Interpol: Illegal Timber Industry Endangers Both Humans and Wildlife

Published: 16 December 2020

After harvesting the most valuable woods, the forests are often burned to make space for other enterprises. (Source: Wikimedia Commons)

After harvesting the most valuable woods, the forests are often burned to make space for other enterprises. (Photo: INTERPOL, License)

By David Klein

The world’s most lucrative environmental crime, the illegal timber industry, is valued at more than US$152 billion a year, Interpol reported after a decade of documenting the crime.

“The illegal timber industry accounts for up to 90% of tropical deforestation in some countries and attracts the world’s biggest organized crime groups,” the agency said Monday in a statement.

It also warned that such crime causes “serious economic, environmental and social damage and fuels conflict in forest regions where criminal gangs compete for available markets.”

According to the international law enforcement agency, even when deforestation is conducted by legitimate entities, crime and corruption exists at almost every step of the process.

“Tax evasion, corruption, violent crime, fraud and money laundering, and even the hacking of government websites to obtain permits, are commonplace on the forestry crime landscape,” Interpol said.

Currently, the most valued hardwood is rosewood. Largely found in South America and South Asia, it’s become an endangered species due to overexploitation.
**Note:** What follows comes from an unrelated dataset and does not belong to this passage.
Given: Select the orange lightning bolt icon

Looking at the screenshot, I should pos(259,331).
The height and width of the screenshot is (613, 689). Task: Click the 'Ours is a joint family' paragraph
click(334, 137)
Interpol claims that rosewood’s value multiplies almost 700 times as it is sold from loggers through a chain of harvesters, transporters, processors and traders before it appears on the open market. Ultimately, rosewood logs can go for as much $50,000 per cubic meter.

Those high profit margins make it an attractive funding source for criminal and terrorist groups with few qualms in engaging in enterprises outside the law.

“Al-Shabaab, a violent terrorist group responsible for several major attacks in Somalia and Kenya, has been one of the main beneficiaries of the illegal charcoal trade,” according to Interpol. Charcoal is a byproduct of burning hardwood.

Also, after harvesting the most valuable woods, the forests are often burned to make space for other enterprises.

“Criminal forest fires aimed at freeing up land for agriculture and cattle can destroy the equivalent of one football field every six seconds for months on end,” Interpol warned.

It underlined that as corrupt actors and criminal groups burn forests, not only do they endanger species of trees essential for human life on the planet, but they destroy entire ecosystems and habitats, and expose humans to previously un-encountered diseases and pathogens.

“Human encroachment into forested areas, driven by illegal logging and agricultural expansion, is increasing human contact with wildlife’s infectious diseases, which drives their transmission to humans, particularly when the demolition of forests displaces disease-carrying species out of the forest and into urban areas,” Interpol said.

The agency believes that in fighting this problem, police forces around the world need to employ many of the same tactics they do against international drug traffickers. It underlined that those include high levels of international cooperation and all inclusive investigation that focus on uncovering networks not just catching individual offenders.

“Tackling forestry crime is comparable to the global war against drugs: the crime and the criminals keep on adapting,” Interpol concluded.